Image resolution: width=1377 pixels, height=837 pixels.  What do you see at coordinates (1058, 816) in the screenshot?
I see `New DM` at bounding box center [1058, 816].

-----

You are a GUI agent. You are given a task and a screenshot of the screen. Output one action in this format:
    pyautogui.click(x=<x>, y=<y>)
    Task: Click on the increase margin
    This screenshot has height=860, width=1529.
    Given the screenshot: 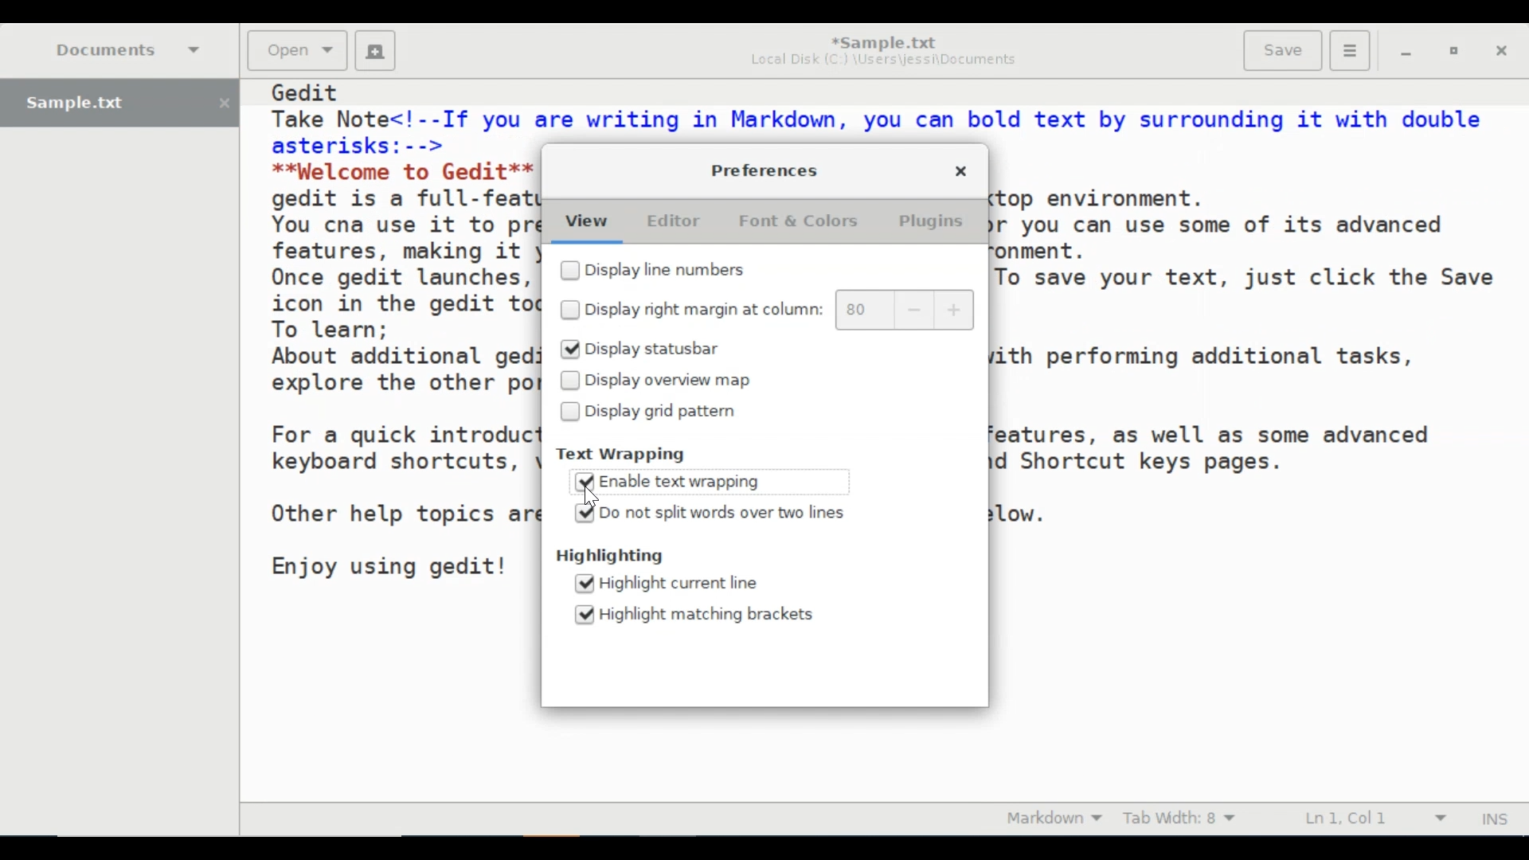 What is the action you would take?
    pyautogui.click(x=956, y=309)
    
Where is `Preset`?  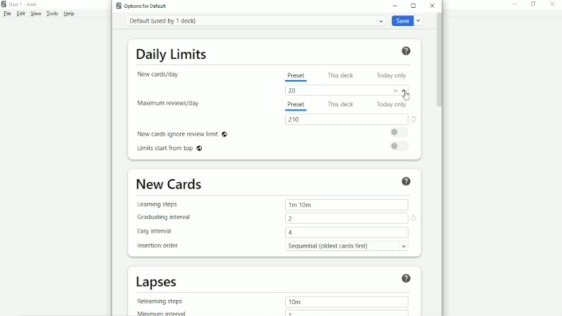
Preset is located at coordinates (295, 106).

-----

Set problem
Rewrite the lines from the one containing "Image resolution: width=1377" through the one containing "center [1058, 816].", inclusive, changing "resolution" to "size" and leaving everything else as is.

Reply to the exercise
Image size: width=1377 pixels, height=837 pixels.  What do you see at coordinates (1058, 816) in the screenshot?
I see `New DM` at bounding box center [1058, 816].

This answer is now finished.